----- EXTRACTED DATA -----
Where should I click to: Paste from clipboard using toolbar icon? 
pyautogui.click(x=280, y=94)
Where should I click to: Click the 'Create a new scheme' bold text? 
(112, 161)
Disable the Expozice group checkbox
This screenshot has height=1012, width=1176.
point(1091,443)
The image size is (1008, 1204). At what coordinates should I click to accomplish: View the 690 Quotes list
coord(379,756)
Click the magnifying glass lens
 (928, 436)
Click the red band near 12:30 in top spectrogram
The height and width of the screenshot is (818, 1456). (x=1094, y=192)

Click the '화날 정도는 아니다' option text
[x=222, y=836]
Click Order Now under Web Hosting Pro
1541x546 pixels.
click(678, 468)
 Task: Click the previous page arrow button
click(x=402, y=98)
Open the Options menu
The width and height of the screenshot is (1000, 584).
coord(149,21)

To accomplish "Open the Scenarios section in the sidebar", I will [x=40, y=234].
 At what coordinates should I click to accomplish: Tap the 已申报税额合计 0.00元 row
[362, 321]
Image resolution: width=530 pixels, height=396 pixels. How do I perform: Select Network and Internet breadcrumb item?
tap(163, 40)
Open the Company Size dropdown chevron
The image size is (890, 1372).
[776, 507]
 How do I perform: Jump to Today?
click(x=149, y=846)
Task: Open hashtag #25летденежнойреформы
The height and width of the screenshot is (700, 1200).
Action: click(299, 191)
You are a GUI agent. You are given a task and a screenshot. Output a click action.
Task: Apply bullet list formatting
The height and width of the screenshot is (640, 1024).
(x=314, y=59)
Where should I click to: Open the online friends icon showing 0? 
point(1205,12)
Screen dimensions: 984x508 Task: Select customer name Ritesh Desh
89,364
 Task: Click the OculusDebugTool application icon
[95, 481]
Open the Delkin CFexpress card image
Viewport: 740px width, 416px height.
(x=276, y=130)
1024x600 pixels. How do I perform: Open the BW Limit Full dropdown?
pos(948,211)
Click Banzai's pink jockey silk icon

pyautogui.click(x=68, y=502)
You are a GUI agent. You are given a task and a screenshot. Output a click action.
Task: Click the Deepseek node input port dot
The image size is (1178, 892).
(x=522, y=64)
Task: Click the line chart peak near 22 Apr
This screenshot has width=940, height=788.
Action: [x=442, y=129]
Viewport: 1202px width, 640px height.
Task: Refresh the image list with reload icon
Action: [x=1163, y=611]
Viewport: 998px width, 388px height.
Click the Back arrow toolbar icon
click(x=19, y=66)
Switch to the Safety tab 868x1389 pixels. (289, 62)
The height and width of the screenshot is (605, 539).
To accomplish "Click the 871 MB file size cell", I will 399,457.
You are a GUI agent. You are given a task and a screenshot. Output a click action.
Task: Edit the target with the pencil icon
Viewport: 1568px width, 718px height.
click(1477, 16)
-----
GOAL: Return each line of the rows above that contains the word "icon", copied in full.

ANSWER TO THE PROBLEM:
Where should I click to: Paste from clipboard using toolbar icon? 
Where should I click to: Open the online friends icon showing 0? 
 Task: Click the OculusDebugTool application icon
Click Banzai's pink jockey silk icon
Task: Refresh the image list with reload icon
Click the Back arrow toolbar icon
Task: Edit the target with the pencil icon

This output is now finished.